Exercise directions
Reproduce all of the data below verbatim, line for line.

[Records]
╔══
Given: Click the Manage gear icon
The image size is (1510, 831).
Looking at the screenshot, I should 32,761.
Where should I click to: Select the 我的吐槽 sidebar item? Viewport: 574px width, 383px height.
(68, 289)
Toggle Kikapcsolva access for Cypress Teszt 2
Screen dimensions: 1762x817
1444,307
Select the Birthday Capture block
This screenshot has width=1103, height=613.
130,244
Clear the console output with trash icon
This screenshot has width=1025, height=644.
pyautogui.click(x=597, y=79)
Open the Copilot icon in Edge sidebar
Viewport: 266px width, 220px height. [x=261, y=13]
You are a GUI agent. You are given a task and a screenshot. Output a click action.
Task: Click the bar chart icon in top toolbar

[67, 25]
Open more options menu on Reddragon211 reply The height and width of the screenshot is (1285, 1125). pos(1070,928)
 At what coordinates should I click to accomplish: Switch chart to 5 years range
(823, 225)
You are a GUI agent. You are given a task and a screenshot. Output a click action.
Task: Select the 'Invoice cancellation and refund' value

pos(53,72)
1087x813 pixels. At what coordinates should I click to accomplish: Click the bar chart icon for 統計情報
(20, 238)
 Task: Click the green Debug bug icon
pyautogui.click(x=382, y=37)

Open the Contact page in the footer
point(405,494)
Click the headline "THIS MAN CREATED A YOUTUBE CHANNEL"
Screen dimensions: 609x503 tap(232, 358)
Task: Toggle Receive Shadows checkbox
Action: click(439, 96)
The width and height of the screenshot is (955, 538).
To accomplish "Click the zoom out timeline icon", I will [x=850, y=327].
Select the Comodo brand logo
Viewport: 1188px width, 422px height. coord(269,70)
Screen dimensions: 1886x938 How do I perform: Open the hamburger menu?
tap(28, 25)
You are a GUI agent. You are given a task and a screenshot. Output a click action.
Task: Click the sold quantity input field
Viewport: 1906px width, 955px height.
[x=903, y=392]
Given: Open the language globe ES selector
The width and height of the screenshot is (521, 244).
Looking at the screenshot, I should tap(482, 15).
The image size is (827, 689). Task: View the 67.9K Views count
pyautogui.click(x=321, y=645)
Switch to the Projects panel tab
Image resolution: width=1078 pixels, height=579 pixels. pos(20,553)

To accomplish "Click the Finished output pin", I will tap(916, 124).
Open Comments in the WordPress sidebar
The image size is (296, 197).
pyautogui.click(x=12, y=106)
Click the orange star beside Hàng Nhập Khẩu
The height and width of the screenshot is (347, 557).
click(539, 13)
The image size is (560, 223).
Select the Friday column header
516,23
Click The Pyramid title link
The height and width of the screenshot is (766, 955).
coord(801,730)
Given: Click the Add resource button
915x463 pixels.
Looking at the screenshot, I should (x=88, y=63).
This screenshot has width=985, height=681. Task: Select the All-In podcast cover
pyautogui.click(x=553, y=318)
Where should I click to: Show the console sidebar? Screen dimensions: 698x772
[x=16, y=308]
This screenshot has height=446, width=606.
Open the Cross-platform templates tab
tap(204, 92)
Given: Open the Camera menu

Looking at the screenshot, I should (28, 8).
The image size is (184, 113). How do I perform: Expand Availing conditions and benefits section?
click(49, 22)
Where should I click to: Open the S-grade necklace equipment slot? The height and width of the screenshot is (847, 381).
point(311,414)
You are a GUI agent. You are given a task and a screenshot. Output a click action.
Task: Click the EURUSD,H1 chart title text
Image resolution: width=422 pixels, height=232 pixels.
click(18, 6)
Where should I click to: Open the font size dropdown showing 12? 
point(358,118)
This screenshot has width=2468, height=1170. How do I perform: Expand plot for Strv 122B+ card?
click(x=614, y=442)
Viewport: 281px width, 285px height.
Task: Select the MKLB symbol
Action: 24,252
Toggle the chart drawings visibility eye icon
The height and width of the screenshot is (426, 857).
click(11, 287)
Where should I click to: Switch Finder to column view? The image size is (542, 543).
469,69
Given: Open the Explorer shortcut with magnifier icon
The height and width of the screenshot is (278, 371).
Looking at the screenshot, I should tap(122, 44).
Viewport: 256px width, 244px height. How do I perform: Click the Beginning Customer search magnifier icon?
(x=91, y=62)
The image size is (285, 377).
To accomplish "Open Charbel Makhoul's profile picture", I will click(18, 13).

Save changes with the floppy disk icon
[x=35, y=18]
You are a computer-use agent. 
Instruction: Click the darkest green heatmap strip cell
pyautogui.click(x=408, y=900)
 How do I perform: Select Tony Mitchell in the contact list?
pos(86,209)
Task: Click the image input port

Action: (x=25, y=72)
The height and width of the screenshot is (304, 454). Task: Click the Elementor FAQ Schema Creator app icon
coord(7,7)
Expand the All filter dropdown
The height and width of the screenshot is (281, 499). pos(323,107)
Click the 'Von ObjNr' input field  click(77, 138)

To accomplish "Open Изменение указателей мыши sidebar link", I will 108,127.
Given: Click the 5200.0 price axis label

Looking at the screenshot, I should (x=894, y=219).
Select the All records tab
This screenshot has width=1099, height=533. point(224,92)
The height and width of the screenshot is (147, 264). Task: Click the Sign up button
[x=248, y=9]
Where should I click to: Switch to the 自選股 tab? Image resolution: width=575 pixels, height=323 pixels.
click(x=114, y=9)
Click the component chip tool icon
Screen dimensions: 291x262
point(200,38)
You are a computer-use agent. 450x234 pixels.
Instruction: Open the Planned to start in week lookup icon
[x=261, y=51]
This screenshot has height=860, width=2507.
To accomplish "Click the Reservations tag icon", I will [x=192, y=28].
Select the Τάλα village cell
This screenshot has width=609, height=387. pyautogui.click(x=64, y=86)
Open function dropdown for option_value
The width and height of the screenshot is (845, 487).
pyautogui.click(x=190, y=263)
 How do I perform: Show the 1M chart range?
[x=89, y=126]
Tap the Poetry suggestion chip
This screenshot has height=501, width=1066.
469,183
╚══
Result of the exercise
Given: Click the Manage gear icon
The image size is (1510, 831).
Looking at the screenshot, I should 32,761.
Where should I click to: Select the 我的吐槽 sidebar item? Viewport: 574px width, 383px height.
(68, 289)
Toggle Kikapcsolva access for Cypress Teszt 2
Screen dimensions: 1762x817
1444,307
Select the Birthday Capture block
This screenshot has width=1103, height=613.
130,244
Clear the console output with trash icon
This screenshot has width=1025, height=644.
pyautogui.click(x=597, y=79)
Open the Copilot icon in Edge sidebar
Viewport: 266px width, 220px height. [x=261, y=13]
You are a GUI agent. You are given a task and a screenshot. Output a click action.
Task: Click the bar chart icon in top toolbar

[67, 25]
Open more options menu on Reddragon211 reply The height and width of the screenshot is (1285, 1125). pos(1070,928)
 At what coordinates should I click to accomplish: Switch chart to 5 years range
(823, 225)
You are a GUI agent. You are given a task and a screenshot. Output a click action.
Task: Select the 'Invoice cancellation and refund' value

pos(53,72)
1087x813 pixels. At what coordinates should I click to accomplish: Click the bar chart icon for 統計情報
(20, 238)
 Task: Click the green Debug bug icon
pyautogui.click(x=382, y=37)

Open the Contact page in the footer
point(405,494)
Click the headline "THIS MAN CREATED A YOUTUBE CHANNEL"
Screen dimensions: 609x503 tap(232, 358)
Task: Toggle Receive Shadows checkbox
Action: click(439, 96)
The width and height of the screenshot is (955, 538).
To accomplish "Click the zoom out timeline icon", I will [x=850, y=327].
Select the Comodo brand logo
Viewport: 1188px width, 422px height. coord(269,70)
Screen dimensions: 1886x938 How do I perform: Open the hamburger menu?
tap(28, 25)
You are a GUI agent. You are given a task and a screenshot. Output a click action.
Task: Click the sold quantity input field
Viewport: 1906px width, 955px height.
[x=903, y=392]
Given: Open the language globe ES selector
The width and height of the screenshot is (521, 244).
Looking at the screenshot, I should tap(482, 15).
The image size is (827, 689). Task: View the 67.9K Views count
pyautogui.click(x=321, y=645)
Switch to the Projects panel tab
Image resolution: width=1078 pixels, height=579 pixels. pos(20,553)

To accomplish "Click the Finished output pin", I will tap(916, 124).
Open Comments in the WordPress sidebar
The image size is (296, 197).
pyautogui.click(x=12, y=106)
Click the orange star beside Hàng Nhập Khẩu
The height and width of the screenshot is (347, 557).
click(539, 13)
The image size is (560, 223).
Select the Friday column header
516,23
Click The Pyramid title link
The height and width of the screenshot is (766, 955).
coord(801,730)
Given: Click the Add resource button
915x463 pixels.
Looking at the screenshot, I should (x=88, y=63).
This screenshot has width=985, height=681. Task: Select the All-In podcast cover
pyautogui.click(x=553, y=318)
Where should I click to: Show the console sidebar? Screen dimensions: 698x772
[x=16, y=308]
This screenshot has height=446, width=606.
Open the Cross-platform templates tab
tap(204, 92)
Given: Open the Camera menu

Looking at the screenshot, I should (28, 8).
The image size is (184, 113). How do I perform: Expand Availing conditions and benefits section?
click(49, 22)
Where should I click to: Open the S-grade necklace equipment slot? The height and width of the screenshot is (847, 381).
point(311,414)
You are a GUI agent. You are given a task and a screenshot. Output a click action.
Task: Click the EURUSD,H1 chart title text
Image resolution: width=422 pixels, height=232 pixels.
click(18, 6)
Where should I click to: Open the font size dropdown showing 12? 
point(358,118)
This screenshot has width=2468, height=1170. How do I perform: Expand plot for Strv 122B+ card?
click(x=614, y=442)
Viewport: 281px width, 285px height.
Task: Select the MKLB symbol
Action: 24,252
Toggle the chart drawings visibility eye icon
The height and width of the screenshot is (426, 857).
click(11, 287)
Where should I click to: Switch Finder to column view? The image size is (542, 543).
469,69
Given: Open the Explorer shortcut with magnifier icon
The height and width of the screenshot is (278, 371).
Looking at the screenshot, I should tap(122, 44).
Viewport: 256px width, 244px height. How do I perform: Click the Beginning Customer search magnifier icon?
(x=91, y=62)
The image size is (285, 377).
To accomplish "Open Charbel Makhoul's profile picture", I will click(18, 13).

Save changes with the floppy disk icon
[x=35, y=18]
You are a computer-use agent. 
Instruction: Click the darkest green heatmap strip cell
pyautogui.click(x=408, y=900)
 How do I perform: Select Tony Mitchell in the contact list?
pos(86,209)
Task: Click the image input port

Action: (x=25, y=72)
The height and width of the screenshot is (304, 454). Task: Click the Elementor FAQ Schema Creator app icon
coord(7,7)
Expand the All filter dropdown
The height and width of the screenshot is (281, 499). pos(323,107)
Click the 'Von ObjNr' input field  click(77, 138)

To accomplish "Open Изменение указателей мыши sidebar link", I will 108,127.
Given: Click the 5200.0 price axis label

Looking at the screenshot, I should (x=894, y=219).
Select the All records tab
This screenshot has width=1099, height=533. point(224,92)
The height and width of the screenshot is (147, 264). Task: Click the Sign up button
[x=248, y=9]
Where should I click to: Switch to the 自選股 tab? Image resolution: width=575 pixels, height=323 pixels.
click(x=114, y=9)
Click the component chip tool icon
Screen dimensions: 291x262
point(200,38)
You are a computer-use agent. 450x234 pixels.
Instruction: Open the Planned to start in week lookup icon
[x=261, y=51]
This screenshot has height=860, width=2507.
To accomplish "Click the Reservations tag icon", I will [x=192, y=28].
Select the Τάλα village cell
This screenshot has width=609, height=387. pyautogui.click(x=64, y=86)
Open function dropdown for option_value
The width and height of the screenshot is (845, 487).
pyautogui.click(x=190, y=263)
 How do I perform: Show the 1M chart range?
[x=89, y=126]
Tap the Poetry suggestion chip
This screenshot has height=501, width=1066.
469,183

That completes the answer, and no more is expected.